- A Troop, Captain H. D. Ross, which had arrived in Portugal in July 1809. [Present-designation, ‘A Battery,’ R.H.A.]
- I Troop, Captain R. Bull, which had arrived in August 1809. [Present designation, ‘I Battery,’ R.H.A.]
There was also present in Lisbon the skeleton of D Troop, Captain G. Lefebvre. [Present designation, ‘V Battery,’ R.H.A.] But this unit had suffered from perils of the sea: a transport carrying part of its officers and men had been driven ashore on Ireland; and the portion which arrived in March 1810, being incomplete and almost horseless, was not sent to the front.

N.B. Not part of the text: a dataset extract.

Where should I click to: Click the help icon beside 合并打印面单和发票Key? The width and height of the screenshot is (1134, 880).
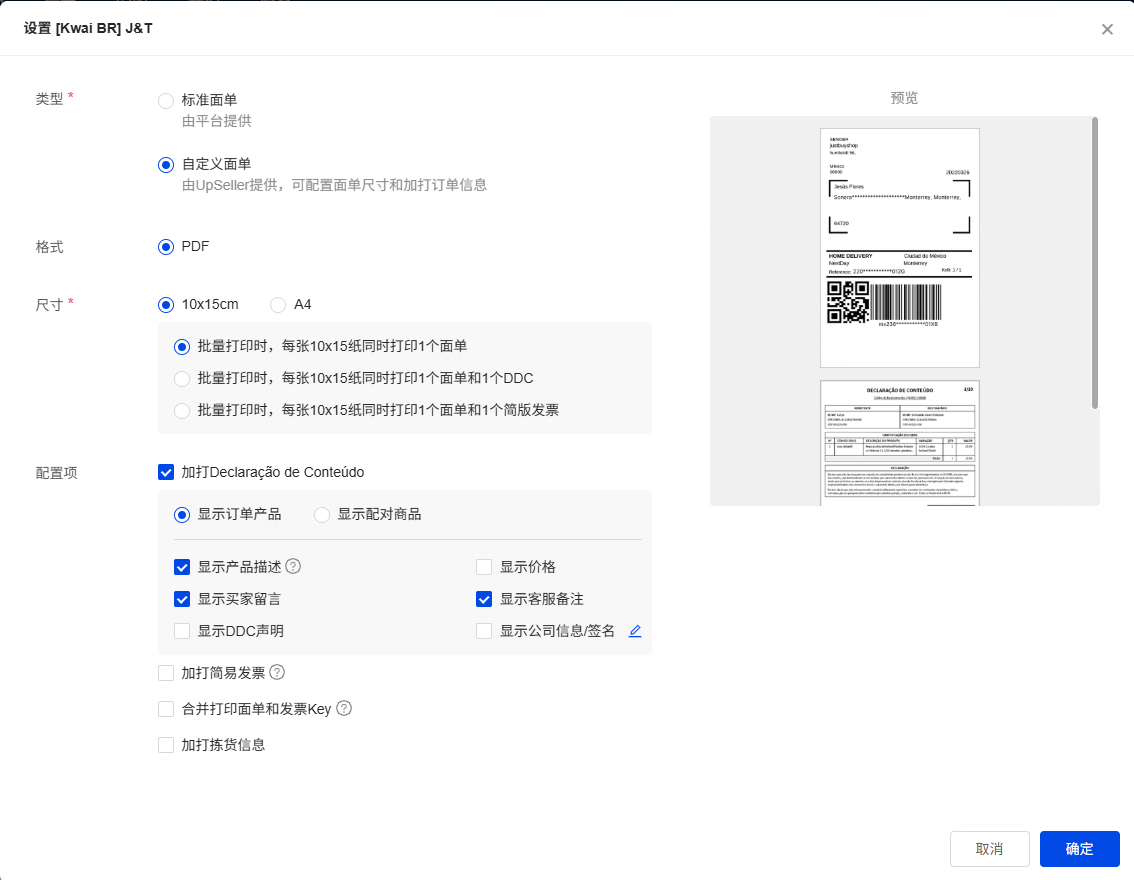click(x=344, y=709)
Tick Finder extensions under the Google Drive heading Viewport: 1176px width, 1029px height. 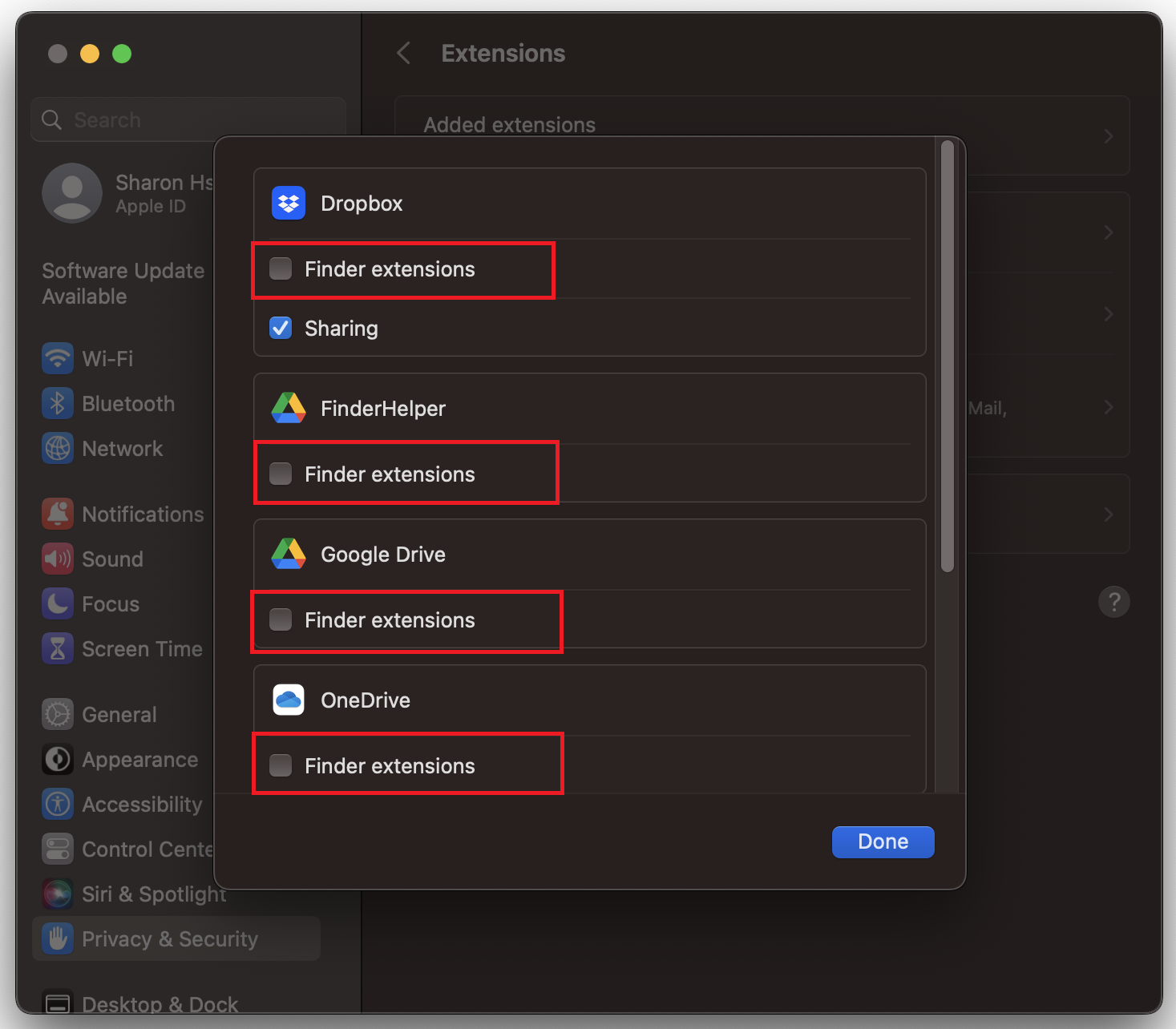point(281,620)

It lent some men to the other two R.H.A. batteries: the rest were employed in the Lisbon Forts.
Royal Foot Artillery[666].
Two batteries served in the Bussaco campaign, viz.:—
- 6th Company, 7th battalion, Captain G. Thompson, which had arrived in March 1809. [Present designation, 18th Battery, R.F.A.]

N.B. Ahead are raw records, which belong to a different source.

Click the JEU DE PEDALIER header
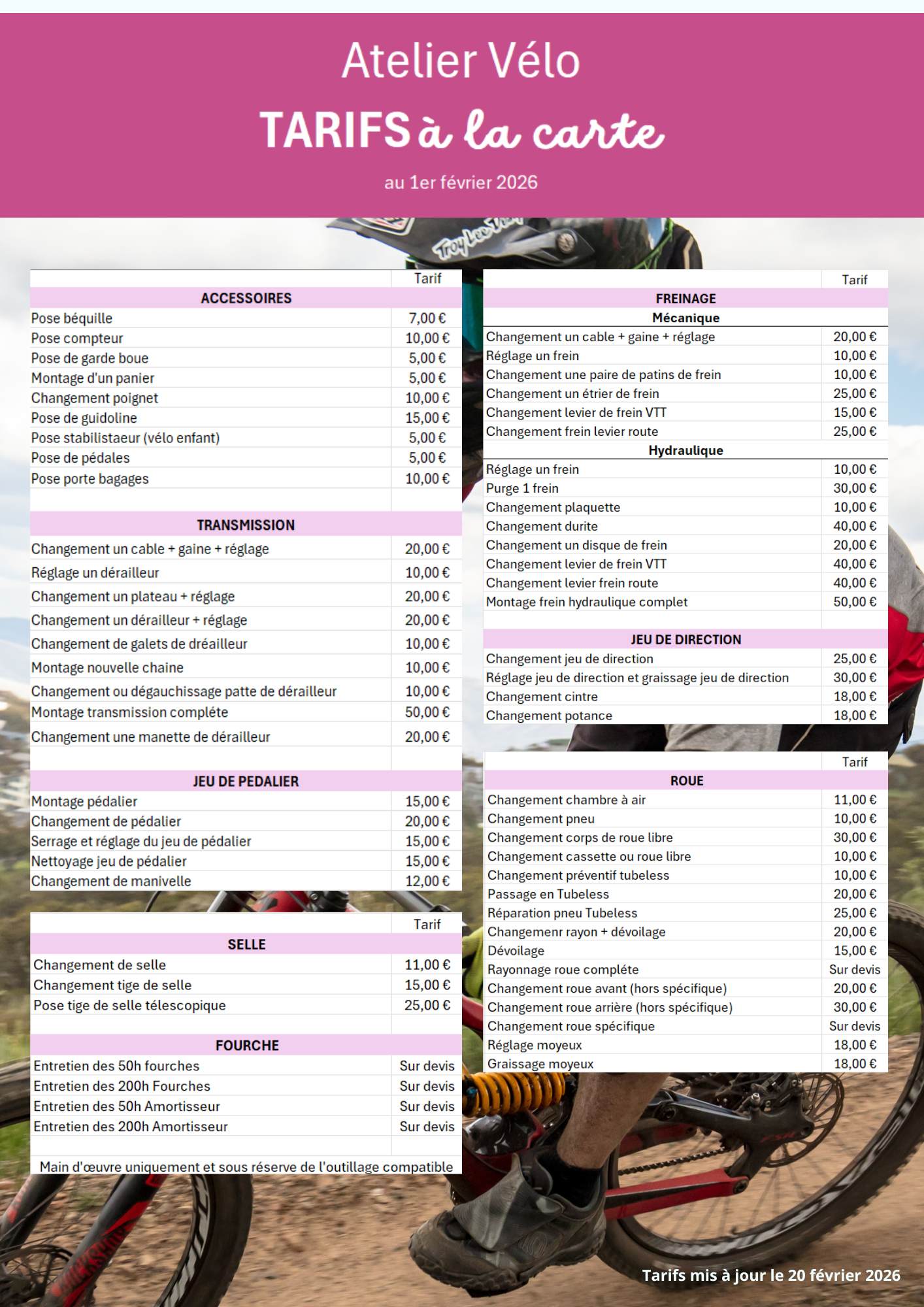This screenshot has height=1307, width=924. (x=246, y=781)
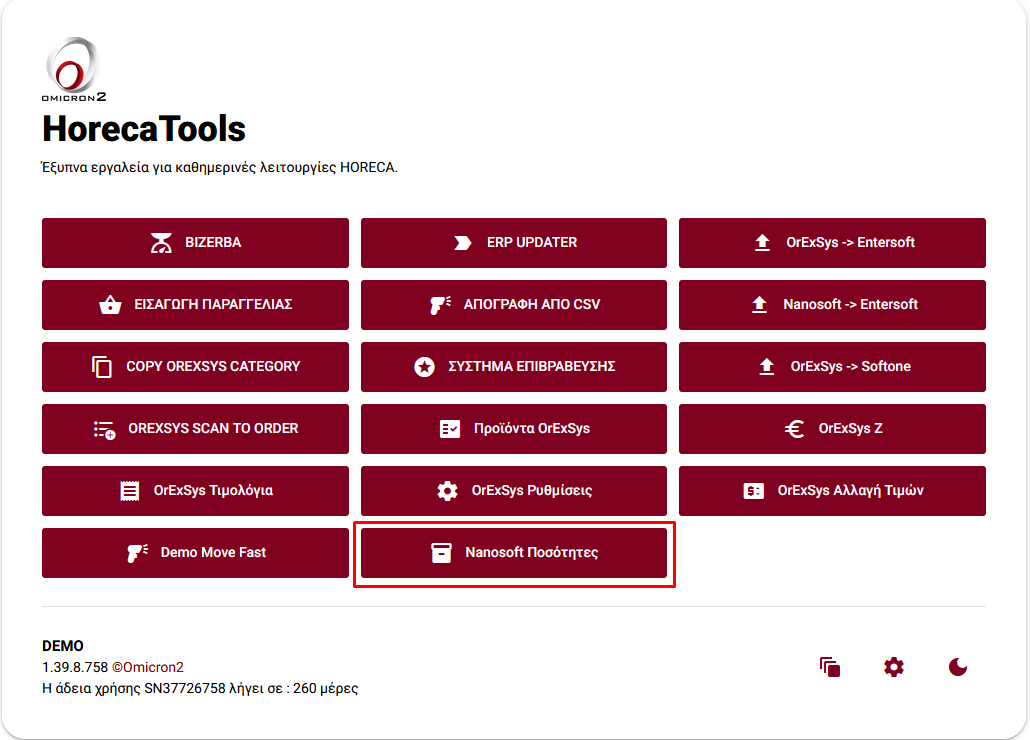Open ΣΥΣΤΗΜΑ ΕΠΙΒΡΑΒΕΥΣΗΣ rewards tool
Image resolution: width=1030 pixels, height=740 pixels.
(513, 367)
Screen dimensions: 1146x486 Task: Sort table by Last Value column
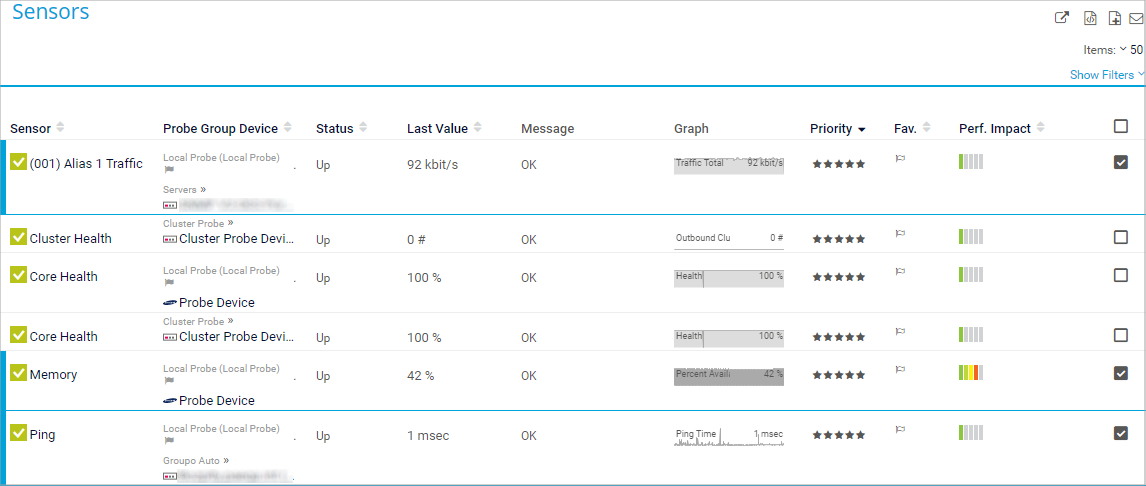tap(437, 129)
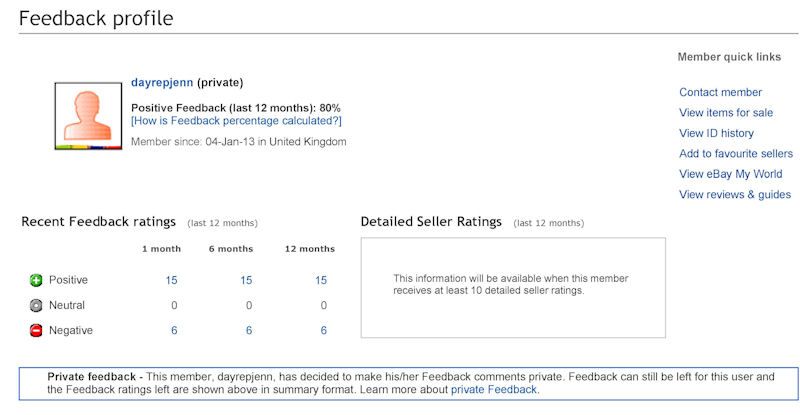The width and height of the screenshot is (800, 415).
Task: Click the grey Neutral feedback icon
Action: point(36,305)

- 7th Company, 8th battalion, Captain R. Lawson, which had arrived in September 1808. [Present designation, 87th Battery, R.F.A.]
There were also present in the Peninsula, but not in the Bussaco campaign:—
- 1st Company, 4th battalion, Captain J. Hawker [now 72nd Company, R.G.A.].

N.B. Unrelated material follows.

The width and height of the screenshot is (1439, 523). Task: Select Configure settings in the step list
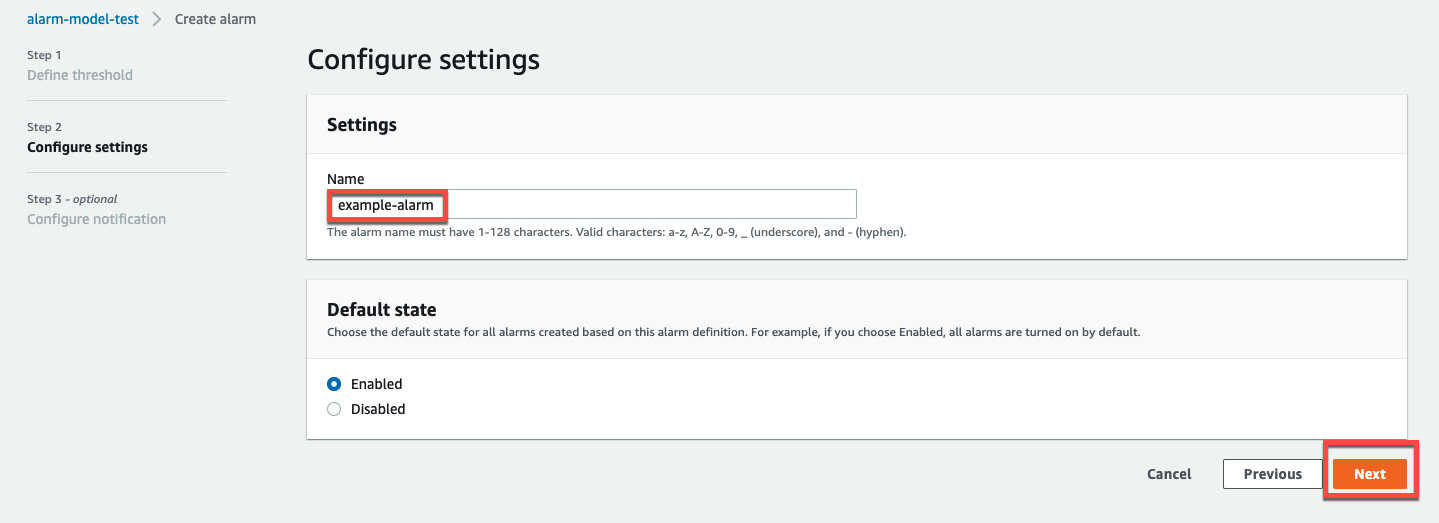[87, 147]
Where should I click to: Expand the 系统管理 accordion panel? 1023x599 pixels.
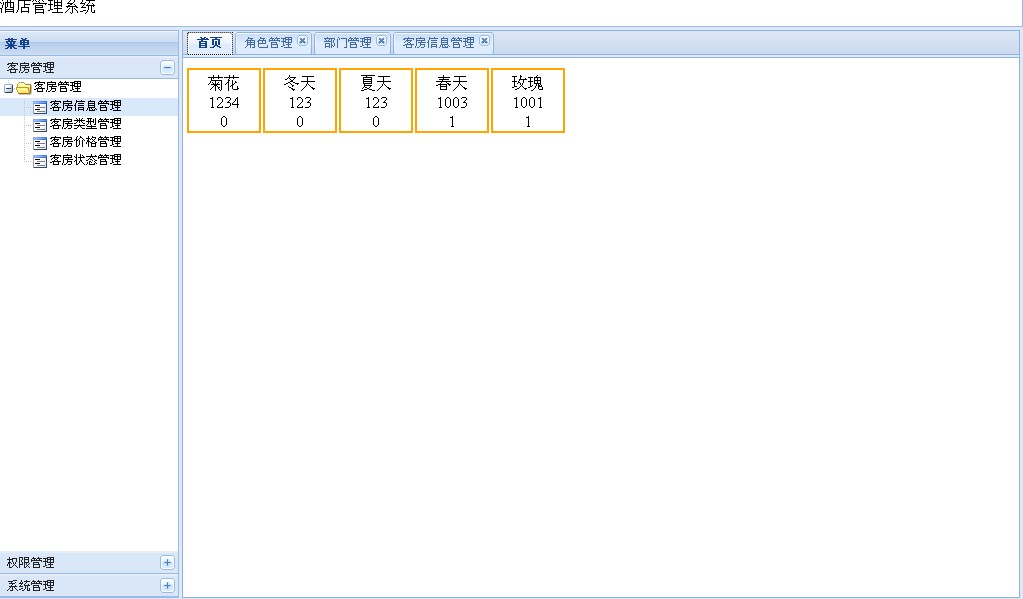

- 10th Company, 8th battalion, Captain P. Meadows [an extinct unit].
Both of which arrived at Lisbon in October 1810, and waited in the Torres Vedras Lines for the retiring army, having come too late for the field operations. Also
- 1st Company, 8th battalion, Bt.-Major A. Bredin [now 27th Battery, R.F.A.].
- 2nd Company, 1st battalion, 2nd Captain H. Baynes [now 2nd Battery, R.F.A.].
- 10th Company, 5th battalion, Captain F. Glubb [now 48th Company, R.G.A.].
All of which had arrived in 1808-9. But Baynes’s battery had not taken the field since Talavera, and Bredin’s and Glubb’s [both incomplete] had not gone to the front in 1809 or in 1810. They had all lain within the Lines since the winter of 1809-10.